■ SELECTION ■

** Begin **

Tuesday, December 06, 2005

Statement on NCLB from National Council of churches...

Contact NCC News Service: 212-870-2252 | E-mail news@ncccusa.org |

NCC: 'No Child Left Behind' Act is leaving too many children behind

New York, November 28, 2005 - A National Council of Churches committee has
warned that the "No Child Left Behind Act" is leaving more children behind
than it is saving, especially children of color and poor children. Instead
of treating children "as unique human beings to be nurtured and educated,"
the statement says, the act has encouraged school districts to regard
children as "products to be tested and managed." Declaring that "Christian
faith demands, as a matter of justice and compassion, that we be concerned
about our public schools," the NCC Committee for Public Education has
issued ten "moral concerns" about the implementation of the act. The ten
critiques examine the effects of the law on students, teachers, schools and
their communities. The committee also faults Congress for appropriating
less federal funding than the law originally authorized for every year
since its passage. Today's statement decries the business-management
assumptions that are the foundation of many of the law's purported reforms.
"The No Child Left Behind Act approaches the education of America's
children through an inside-the-school management strategy of increased
productivity rather than providing resources and support for the
individuals who will shape children's lives," the statement declares. "As
people of faith we do not view our children as products to be tested and
managed but instead as unique human beings to be nurtured and educated. We
call on our political leaders to invest in developing the capacity of all
schools." The statement criticizes the federal education law in the
context of a 1999 NCC General Assembly policy statement that affirmed: "...

** End **

■ WHAT THIS EXERCISE ASKS ■
1) Decide whether each statement agrees with the news release about the No Child Left Behind Act. Answer yes or no for each, and quote the words from the news release that settle it: (a) The committee issued ten "moral concerns" about how the act is being implemented. (b) The committee commends Congress for funding the law above the level it originally authorized. (c) The statement came out of New York on November 28, 2005.
2) Carry the news release about the No Child Left Behind Act forward from its last line.
The entries that follow have no connection to the news release.

■ DATA EXCERPTS ■
** Begin **

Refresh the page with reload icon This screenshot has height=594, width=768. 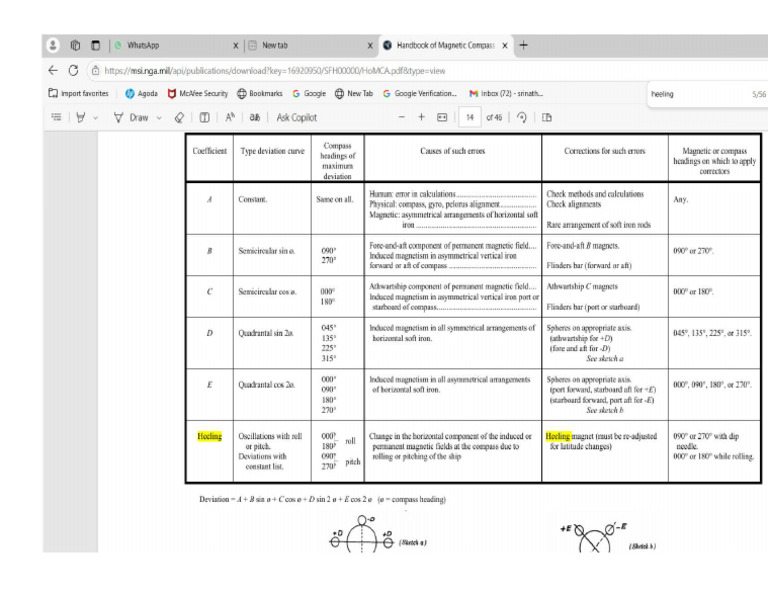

** End **
** Begin **

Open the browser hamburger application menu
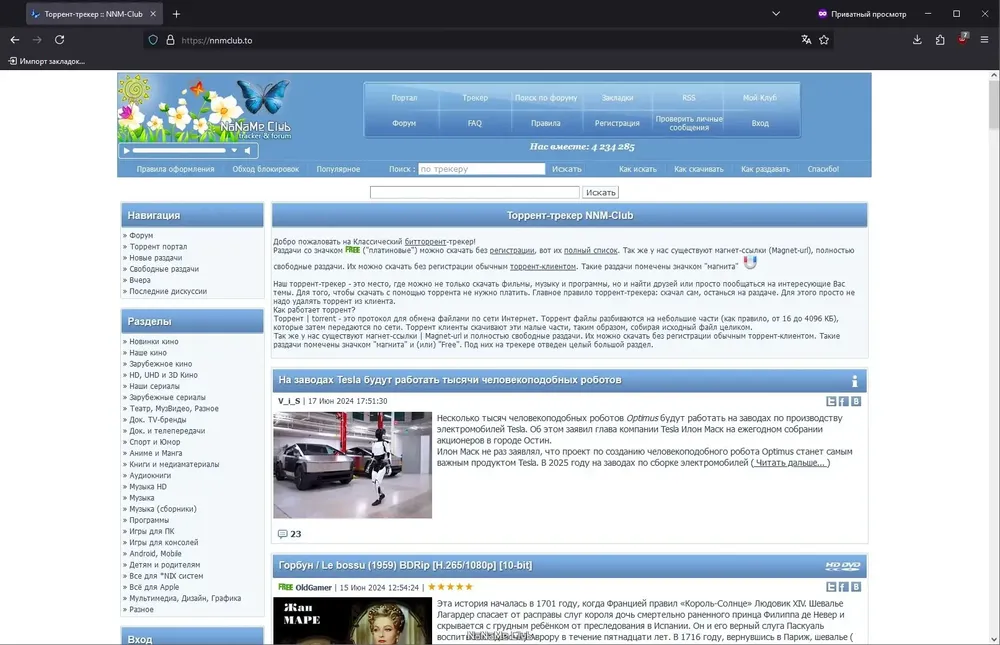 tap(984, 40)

** End **
** Begin **

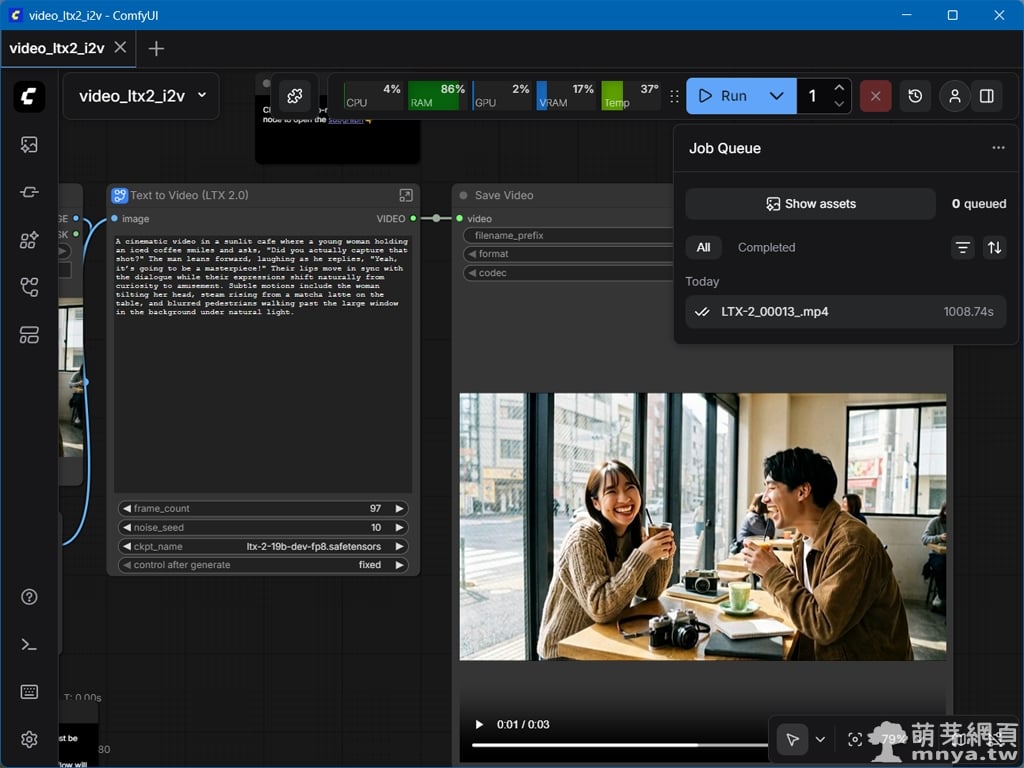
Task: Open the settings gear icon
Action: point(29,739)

** End **

■ OUTPUTS ■
1)
(a) Yes: "issued ten "moral concerns" about the implementation of the act."
(b) No: "faults Congress for appropriating less federal funding than the law originally authorized for every year since its passage."
(c) Yes: "New York, November 28, 2005"

2)
criticism of the public schools often ignores an essential truth: we cannot
believe that we can improve the public schools by concentrating on the
schools alone."Since the signing of the No Child Left Behind Act in January
2002, the members of the NCC's Public Education Committee have met on
several occasions with members of Congress and policy experts on this law.
Among 65 national organizations the NCC has endorsed a "Joint
Organizational Statement on the No Child Left Behind Act." "Overall," the
statement says, "the law's emphasis needs to shift from applying sanctions
for failing to raise test scores to holding states and localities
accountable for making the systemic changes that improve student
achievement."Members of the NCC's Committee for Public Education and
Literacy represent: the Christian Church, Disciples of Christ; the
Christian Methodist Episcopal Church; the Episcopal Church; the Evangelical
Lutheran Church in America; the Presbyterian Church (USA); the Progressive
National Baptist Convention; the United Church of Christ; and the United
Methodist Women.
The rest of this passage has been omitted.